Theo Epstein’s dog damages Arizona rental property with excessive urine

In the midst of an intensive hiring process for the new Cubs manager, Theo Epstein is being sued by an Arizona couple claiming Epstein’s dog, Winston, damaged their house. The cause of damage? Peeing excessively inside the property Epstein rented for spring training in 2015.

Yes, you read that right, Epstein’s dog peed so much he’s being sued.

The lawsuit was filed this Tuesday in Maricopa County, according to the Phoenix New Times, citing Epstein’s dog left “a terrible odor and urine-stained carpeting” in the Paradise Valley, Ariz., home where he and his family stayed.

Winston is a rescue mutt, weighing in at around ten pounds.

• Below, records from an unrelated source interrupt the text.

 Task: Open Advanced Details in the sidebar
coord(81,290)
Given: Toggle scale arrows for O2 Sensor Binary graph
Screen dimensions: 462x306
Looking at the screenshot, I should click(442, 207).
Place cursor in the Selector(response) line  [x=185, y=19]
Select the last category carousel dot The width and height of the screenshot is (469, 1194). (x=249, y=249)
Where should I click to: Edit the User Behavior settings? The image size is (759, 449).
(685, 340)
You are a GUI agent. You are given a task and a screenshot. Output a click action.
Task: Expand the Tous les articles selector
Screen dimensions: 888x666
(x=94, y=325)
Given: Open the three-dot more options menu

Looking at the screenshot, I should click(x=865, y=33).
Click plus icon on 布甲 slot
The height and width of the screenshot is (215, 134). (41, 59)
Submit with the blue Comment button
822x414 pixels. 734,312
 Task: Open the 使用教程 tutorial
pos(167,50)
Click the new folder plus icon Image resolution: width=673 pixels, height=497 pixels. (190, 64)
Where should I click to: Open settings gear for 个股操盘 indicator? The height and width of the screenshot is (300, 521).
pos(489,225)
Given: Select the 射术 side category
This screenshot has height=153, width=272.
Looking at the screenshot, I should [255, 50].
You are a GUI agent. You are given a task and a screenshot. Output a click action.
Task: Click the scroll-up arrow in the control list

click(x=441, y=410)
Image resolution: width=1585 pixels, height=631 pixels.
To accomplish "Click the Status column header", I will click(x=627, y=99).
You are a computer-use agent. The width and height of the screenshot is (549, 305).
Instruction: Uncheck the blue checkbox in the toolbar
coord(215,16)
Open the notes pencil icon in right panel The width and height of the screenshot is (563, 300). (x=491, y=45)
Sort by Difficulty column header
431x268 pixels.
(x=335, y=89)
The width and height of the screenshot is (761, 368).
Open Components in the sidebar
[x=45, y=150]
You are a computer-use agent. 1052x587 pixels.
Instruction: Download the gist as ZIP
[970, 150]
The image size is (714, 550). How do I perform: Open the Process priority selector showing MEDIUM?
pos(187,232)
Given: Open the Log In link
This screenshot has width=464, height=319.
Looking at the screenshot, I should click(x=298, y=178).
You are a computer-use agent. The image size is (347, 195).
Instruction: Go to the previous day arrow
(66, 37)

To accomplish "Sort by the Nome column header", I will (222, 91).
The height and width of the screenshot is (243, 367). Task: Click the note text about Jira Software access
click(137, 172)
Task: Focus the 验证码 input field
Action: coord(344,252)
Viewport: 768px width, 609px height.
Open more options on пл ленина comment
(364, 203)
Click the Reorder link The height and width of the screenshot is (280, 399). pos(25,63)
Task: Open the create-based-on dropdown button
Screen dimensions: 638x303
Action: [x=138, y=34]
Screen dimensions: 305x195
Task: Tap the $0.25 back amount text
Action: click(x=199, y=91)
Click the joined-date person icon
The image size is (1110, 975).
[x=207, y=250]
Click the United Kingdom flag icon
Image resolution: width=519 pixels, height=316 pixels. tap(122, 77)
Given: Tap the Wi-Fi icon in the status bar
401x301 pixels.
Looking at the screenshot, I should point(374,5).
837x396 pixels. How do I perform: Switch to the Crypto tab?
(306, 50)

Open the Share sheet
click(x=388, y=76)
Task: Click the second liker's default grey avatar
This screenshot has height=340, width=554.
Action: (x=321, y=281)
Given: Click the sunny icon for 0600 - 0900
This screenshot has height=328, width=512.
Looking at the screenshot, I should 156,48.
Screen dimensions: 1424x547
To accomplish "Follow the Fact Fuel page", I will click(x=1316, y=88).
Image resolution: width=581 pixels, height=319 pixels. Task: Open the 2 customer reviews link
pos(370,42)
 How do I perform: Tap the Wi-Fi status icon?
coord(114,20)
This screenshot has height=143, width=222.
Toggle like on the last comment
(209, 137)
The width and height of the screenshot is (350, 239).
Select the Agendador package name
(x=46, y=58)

He can’t pee that much, right?

The lawsuit states the dog "peed prolifically in the $1 million house, staining tile and stone flooring, wood door jams, cabinets, and furniture."

John and Mary Valentino referenced a 2017 quote by Epstein as proof that Winston had a peeing problem. When asked about being named the world’s greatest leader by Fortune magazine after the Cubs 2016 World Series win, Epstein said: “I can’t even get my dog to stop peeing in the house.”

Epstein left the rental property two weeks early due to a scorpion infestation later was shown a repair estimate of $51,405, according to the report.

Julian Green, the Cubs vice president of communications, told the New Times the lawsuit was “baseless.” He also said that an exterminator discovered 45 scorpions on the property that “put (Epstein’s) family at risk every time they put their children to sleep.” The Epsteins moved into a different house for the last two weeks of spring training.

The owners kept the $5,000 security deposit, and according to a source the Epsteins did not hear from them again for more than four years until the suit was filed Tuesday.

When asked about the lawsuit, Epstein replied, “As I said, we have no untouchables. Winston is definitely available in the right trade.”

We’ll be keeping tabs on this story as it unfolds. In the meantime, it’s good to see Epstein still has a sense of humor, even with a dog urine lawsuit and a Cubs managerial search on the line.